%%

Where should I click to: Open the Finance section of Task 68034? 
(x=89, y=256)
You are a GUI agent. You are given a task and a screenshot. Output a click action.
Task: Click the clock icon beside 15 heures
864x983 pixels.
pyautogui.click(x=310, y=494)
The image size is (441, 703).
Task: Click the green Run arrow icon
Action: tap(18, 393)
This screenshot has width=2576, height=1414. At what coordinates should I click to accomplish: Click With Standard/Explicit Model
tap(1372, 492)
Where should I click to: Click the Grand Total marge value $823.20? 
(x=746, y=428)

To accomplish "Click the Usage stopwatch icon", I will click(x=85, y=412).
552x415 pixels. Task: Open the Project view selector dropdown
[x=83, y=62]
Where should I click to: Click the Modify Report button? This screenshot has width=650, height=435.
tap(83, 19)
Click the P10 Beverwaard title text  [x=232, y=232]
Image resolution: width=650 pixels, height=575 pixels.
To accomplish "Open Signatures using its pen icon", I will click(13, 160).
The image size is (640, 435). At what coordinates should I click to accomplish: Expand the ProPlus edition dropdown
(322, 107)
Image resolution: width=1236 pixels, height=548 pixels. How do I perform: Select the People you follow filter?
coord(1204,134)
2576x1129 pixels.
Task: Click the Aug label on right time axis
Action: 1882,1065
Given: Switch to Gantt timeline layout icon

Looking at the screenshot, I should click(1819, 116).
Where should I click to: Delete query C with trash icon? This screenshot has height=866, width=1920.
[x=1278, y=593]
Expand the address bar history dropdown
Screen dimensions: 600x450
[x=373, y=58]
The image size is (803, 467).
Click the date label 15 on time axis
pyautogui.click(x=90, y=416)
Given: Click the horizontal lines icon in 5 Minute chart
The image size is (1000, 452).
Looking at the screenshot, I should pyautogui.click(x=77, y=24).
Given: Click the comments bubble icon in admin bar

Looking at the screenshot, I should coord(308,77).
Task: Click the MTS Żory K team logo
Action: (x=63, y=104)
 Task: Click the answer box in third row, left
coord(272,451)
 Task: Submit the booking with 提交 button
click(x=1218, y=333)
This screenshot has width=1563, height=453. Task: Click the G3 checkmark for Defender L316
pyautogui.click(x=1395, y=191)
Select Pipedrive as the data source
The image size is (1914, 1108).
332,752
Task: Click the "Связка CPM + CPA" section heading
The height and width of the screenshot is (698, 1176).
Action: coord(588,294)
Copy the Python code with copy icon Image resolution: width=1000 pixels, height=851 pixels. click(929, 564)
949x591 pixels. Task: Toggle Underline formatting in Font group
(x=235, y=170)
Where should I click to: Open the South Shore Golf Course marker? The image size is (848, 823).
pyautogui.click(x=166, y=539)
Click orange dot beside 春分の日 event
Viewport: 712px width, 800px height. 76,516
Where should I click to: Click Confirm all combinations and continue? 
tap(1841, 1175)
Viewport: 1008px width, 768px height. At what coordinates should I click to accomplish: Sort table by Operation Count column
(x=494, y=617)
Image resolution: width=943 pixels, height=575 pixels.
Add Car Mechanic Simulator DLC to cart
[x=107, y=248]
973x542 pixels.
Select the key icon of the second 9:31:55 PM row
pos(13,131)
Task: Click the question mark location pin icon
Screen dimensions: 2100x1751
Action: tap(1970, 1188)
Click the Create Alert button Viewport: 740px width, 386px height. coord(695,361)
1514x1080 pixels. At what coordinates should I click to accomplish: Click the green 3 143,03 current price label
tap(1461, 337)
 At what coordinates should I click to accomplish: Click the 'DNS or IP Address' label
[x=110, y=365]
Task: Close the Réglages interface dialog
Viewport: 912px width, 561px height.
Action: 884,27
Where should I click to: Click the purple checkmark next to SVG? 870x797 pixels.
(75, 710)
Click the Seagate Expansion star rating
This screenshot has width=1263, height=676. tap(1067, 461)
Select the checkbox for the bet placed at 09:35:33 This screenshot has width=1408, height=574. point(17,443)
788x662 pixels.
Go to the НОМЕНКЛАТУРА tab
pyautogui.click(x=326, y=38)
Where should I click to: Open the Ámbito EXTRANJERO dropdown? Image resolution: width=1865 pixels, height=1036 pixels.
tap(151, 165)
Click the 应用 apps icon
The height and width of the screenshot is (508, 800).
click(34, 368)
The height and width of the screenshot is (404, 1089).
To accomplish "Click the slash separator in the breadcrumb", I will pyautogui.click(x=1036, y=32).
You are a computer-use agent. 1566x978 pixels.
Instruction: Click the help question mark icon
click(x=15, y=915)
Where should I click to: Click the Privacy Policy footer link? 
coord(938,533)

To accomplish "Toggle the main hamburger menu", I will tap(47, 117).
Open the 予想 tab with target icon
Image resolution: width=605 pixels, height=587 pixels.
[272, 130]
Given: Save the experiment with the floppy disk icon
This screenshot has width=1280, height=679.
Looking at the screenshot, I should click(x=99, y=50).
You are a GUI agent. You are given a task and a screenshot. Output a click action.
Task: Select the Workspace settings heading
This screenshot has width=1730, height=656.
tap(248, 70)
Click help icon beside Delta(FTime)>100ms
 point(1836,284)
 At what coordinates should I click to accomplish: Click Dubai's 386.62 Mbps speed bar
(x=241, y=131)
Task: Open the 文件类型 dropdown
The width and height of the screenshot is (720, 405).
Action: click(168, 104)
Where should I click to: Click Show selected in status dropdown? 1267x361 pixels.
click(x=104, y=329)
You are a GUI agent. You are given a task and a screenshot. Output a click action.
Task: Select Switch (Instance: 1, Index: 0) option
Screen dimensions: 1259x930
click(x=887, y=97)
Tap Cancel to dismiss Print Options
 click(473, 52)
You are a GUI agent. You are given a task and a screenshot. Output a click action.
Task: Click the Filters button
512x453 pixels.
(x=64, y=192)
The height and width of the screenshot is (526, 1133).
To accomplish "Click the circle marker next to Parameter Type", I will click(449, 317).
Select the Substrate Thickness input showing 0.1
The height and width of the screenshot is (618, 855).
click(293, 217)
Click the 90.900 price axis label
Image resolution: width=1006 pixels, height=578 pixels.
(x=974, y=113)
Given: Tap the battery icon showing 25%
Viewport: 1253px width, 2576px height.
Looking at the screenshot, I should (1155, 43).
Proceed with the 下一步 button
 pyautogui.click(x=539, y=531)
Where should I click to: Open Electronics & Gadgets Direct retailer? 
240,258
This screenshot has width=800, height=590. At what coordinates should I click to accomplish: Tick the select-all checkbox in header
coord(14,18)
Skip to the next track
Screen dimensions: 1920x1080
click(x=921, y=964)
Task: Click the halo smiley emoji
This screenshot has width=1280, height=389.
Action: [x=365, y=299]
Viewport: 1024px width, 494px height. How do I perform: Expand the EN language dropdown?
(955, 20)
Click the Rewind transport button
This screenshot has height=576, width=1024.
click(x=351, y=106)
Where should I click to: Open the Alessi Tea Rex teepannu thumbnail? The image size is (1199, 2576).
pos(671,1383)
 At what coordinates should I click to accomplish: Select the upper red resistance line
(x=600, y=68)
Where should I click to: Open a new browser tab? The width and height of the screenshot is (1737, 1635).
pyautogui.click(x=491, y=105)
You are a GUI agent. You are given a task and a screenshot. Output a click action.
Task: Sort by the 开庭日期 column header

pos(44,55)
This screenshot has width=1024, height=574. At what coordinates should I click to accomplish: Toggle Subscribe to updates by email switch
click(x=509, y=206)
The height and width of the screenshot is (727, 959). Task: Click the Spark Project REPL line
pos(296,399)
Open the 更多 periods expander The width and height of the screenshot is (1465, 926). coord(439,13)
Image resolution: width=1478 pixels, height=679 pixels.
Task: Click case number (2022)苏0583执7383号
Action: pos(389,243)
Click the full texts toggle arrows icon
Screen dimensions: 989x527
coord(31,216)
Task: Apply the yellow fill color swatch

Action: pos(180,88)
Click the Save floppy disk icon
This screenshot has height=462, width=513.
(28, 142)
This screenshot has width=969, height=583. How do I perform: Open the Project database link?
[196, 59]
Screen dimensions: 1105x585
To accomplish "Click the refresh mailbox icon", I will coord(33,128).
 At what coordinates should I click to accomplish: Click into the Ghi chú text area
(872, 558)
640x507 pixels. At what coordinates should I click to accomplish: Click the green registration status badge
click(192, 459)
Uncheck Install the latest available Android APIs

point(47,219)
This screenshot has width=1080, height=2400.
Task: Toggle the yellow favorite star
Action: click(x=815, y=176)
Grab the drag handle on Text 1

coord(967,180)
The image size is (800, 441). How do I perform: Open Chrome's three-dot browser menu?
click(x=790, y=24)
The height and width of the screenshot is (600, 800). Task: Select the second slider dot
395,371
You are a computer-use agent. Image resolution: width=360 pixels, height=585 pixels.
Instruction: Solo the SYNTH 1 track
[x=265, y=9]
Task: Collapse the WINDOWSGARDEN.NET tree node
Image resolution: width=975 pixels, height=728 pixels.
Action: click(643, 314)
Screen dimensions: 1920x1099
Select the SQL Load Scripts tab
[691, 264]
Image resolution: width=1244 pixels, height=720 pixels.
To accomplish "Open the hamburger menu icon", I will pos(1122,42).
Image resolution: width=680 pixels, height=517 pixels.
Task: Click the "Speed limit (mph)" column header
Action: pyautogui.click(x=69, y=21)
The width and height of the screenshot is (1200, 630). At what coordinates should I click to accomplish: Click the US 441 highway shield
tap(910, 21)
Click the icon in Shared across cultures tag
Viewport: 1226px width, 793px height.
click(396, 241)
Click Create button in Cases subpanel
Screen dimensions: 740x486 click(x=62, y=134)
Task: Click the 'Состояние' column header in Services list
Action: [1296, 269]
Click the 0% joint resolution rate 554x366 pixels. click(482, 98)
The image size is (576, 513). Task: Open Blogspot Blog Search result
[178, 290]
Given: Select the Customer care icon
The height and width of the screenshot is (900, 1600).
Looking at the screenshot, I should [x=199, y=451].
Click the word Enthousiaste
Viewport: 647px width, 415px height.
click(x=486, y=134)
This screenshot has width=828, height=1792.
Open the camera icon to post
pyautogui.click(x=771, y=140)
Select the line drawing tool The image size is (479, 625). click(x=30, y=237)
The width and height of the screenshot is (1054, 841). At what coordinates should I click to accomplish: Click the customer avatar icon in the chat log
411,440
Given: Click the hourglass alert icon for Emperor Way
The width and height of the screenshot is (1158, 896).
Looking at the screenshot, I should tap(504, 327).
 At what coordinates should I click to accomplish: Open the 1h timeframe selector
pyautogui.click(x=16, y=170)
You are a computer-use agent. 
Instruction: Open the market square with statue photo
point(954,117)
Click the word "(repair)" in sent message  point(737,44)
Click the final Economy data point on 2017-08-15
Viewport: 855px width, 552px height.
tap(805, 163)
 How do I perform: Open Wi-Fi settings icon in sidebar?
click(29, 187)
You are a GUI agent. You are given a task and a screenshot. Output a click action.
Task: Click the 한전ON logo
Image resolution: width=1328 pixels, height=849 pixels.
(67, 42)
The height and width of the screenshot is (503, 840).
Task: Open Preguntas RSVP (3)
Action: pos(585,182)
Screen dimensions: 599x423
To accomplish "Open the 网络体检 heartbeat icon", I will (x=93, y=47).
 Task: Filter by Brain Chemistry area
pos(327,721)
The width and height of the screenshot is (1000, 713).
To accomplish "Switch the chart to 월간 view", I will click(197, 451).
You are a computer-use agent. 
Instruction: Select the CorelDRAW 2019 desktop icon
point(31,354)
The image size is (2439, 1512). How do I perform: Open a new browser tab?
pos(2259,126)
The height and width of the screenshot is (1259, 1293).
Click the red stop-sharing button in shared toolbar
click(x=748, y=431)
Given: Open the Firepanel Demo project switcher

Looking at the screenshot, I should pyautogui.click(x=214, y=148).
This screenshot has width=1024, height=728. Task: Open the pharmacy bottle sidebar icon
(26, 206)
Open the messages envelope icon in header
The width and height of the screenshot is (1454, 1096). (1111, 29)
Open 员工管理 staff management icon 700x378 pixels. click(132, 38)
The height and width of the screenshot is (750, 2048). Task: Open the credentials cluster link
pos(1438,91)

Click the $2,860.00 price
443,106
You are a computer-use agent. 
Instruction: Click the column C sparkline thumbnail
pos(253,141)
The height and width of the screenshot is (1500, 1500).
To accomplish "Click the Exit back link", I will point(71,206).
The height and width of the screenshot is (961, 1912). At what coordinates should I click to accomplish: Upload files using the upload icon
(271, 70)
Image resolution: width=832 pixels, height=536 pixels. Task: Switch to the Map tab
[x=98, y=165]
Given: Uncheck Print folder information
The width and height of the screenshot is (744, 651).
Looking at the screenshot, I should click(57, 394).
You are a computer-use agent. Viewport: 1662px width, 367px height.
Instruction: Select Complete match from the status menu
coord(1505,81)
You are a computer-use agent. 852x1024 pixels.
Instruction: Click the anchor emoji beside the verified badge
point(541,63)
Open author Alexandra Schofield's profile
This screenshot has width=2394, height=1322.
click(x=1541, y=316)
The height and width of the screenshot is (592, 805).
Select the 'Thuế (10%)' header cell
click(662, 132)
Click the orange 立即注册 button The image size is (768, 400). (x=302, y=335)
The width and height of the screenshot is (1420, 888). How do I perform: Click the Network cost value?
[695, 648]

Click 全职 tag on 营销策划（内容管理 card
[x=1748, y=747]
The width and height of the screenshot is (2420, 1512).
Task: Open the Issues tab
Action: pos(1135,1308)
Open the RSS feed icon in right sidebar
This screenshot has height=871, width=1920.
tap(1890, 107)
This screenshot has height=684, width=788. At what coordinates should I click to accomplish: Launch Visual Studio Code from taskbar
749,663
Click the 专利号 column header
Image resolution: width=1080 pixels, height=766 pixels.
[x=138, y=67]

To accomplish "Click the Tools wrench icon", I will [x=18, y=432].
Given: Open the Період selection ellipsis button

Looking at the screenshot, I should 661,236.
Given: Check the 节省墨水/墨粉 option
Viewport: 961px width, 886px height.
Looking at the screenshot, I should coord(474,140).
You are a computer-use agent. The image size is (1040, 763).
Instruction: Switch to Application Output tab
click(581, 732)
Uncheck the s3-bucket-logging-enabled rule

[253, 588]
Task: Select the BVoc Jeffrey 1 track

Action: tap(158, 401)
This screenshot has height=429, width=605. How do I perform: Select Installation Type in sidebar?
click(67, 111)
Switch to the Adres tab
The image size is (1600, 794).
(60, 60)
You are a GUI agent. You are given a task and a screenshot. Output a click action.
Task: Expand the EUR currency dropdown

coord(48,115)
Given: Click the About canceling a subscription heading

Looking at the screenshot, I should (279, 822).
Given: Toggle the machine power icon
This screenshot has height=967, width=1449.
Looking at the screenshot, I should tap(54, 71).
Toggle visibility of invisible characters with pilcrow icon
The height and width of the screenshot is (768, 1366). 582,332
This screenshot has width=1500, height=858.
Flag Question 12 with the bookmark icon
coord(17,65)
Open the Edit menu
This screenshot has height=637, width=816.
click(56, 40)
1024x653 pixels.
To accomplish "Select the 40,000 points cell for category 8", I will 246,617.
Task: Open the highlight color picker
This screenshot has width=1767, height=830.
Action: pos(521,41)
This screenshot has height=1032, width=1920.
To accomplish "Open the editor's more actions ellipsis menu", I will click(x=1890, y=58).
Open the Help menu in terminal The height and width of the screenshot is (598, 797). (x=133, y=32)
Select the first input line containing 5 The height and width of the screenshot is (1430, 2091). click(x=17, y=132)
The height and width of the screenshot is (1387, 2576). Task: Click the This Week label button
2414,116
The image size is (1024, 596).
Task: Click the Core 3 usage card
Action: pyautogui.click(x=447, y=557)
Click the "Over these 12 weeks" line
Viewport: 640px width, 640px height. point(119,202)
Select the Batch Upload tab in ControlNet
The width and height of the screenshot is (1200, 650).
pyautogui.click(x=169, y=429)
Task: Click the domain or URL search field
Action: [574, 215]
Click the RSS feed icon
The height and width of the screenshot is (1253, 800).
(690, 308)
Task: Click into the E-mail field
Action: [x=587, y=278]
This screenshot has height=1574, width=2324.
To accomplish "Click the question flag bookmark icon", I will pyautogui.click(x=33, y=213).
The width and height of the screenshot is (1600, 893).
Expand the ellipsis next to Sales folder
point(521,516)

%%

Stated task — Convert the lines between the one holding "The image size is (2439, 1512)." and the one holding "[x=98, y=165]", inclusive, into a two-column CSV with the headers input and output, giving one row for each text-and-answer pair. Enclose every field in double quotes and replace any line breaks inside a field with spaces.

Exercise answer —
input,output
"The image size is (2439, 1512). How do I perform: Open a new browser tab?","pos(2259,126)"
"The height and width of the screenshot is (1259, 1293). Click the red stop-sharing button in shared toolbar","click(x=748, y=431)"
"Given: Open the Firepanel Demo project switcher","Looking at the screenshot, I should pyautogui.click(x=214, y=148)."
"This screenshot has width=1024, height=728. Task: Open the pharmacy bottle sidebar icon","(26, 206)"
"Open the messages envelope icon in header","The width and height of the screenshot is (1454, 1096). (1111, 29)"
"Open 员工管理 staff management icon 700x378 pixels.","click(132, 38)"
"The height and width of the screenshot is (750, 2048). Task: Open the credentials cluster link","pos(1438,91)"
"Click the $2,860.00 price","443,106"
"You are a computer-use agent. Instruction: Click the column C sparkline thumbnail","pos(253,141)"
"The height and width of the screenshot is (1500, 1500). To accomplish ""Click the Exit back link"",","I will point(71,206)."
"The height and width of the screenshot is (961, 1912). At what coordinates should I click to accomplish: Upload files using the upload icon","(271, 70)"
"Image resolution: width=832 pixels, height=536 pixels. Task: Switch to the Map tab","[x=98, y=165]"